Task brief = Read the entries below and pull out each line with the string "computer".

Records provided =
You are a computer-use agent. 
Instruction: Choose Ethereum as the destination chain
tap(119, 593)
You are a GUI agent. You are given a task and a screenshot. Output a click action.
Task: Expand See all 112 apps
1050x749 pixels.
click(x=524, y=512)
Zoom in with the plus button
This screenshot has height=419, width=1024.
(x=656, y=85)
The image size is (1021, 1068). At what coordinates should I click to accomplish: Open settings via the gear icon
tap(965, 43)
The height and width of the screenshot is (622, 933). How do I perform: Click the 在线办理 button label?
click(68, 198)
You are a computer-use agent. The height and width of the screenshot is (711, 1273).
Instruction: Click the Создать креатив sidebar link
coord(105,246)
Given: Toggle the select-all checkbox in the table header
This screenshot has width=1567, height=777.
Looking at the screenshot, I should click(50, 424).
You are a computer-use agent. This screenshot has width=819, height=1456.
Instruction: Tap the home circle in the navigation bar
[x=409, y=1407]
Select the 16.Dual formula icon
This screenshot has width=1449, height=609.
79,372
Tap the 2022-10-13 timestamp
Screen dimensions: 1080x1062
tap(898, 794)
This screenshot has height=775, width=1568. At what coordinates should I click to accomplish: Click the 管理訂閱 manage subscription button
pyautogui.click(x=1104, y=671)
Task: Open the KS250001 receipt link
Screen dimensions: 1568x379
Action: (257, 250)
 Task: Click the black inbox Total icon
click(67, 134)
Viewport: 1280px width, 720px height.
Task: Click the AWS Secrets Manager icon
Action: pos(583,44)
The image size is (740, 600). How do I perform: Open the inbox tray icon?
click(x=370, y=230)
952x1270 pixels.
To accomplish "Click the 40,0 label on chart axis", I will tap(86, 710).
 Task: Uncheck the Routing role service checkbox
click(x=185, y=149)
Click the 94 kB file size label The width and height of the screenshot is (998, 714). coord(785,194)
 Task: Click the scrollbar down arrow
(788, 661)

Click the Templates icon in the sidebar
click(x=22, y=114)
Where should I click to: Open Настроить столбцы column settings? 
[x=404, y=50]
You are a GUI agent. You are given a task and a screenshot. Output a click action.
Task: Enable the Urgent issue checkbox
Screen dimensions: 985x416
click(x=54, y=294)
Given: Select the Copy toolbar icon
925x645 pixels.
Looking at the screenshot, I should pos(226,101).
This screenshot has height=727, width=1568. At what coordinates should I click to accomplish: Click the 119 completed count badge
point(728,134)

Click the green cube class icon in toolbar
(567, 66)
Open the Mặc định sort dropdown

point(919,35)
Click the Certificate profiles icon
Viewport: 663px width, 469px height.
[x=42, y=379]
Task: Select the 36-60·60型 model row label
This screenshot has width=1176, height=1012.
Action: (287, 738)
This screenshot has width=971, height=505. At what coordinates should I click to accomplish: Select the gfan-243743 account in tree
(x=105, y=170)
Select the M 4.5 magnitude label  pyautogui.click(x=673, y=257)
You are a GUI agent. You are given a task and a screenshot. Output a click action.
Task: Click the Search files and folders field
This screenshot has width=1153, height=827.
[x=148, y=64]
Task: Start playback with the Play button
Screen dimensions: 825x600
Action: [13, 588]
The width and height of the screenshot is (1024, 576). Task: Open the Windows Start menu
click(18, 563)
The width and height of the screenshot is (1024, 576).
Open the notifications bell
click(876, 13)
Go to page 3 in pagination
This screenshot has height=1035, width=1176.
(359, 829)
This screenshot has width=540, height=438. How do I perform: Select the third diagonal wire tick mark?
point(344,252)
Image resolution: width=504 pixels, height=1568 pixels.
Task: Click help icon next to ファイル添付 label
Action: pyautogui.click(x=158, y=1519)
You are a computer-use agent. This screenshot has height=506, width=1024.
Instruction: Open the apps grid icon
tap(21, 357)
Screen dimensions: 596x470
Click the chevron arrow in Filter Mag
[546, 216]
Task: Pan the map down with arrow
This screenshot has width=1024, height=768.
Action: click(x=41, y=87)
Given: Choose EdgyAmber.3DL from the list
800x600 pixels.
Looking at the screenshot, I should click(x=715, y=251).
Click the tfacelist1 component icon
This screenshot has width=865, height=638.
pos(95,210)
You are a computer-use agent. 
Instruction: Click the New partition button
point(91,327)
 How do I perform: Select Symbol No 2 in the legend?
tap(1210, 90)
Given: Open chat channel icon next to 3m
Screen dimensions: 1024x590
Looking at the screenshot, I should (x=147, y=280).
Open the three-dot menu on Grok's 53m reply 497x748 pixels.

Reply =
You are a computer-use agent. 
You are a computer-use agent. The height and width of the screenshot is (711, 1273).
You are a computer-use agent. This screenshot has width=819, height=1456.
You are a computer-use agent. This screenshot has height=506, width=1024.
You are a computer-use agent. 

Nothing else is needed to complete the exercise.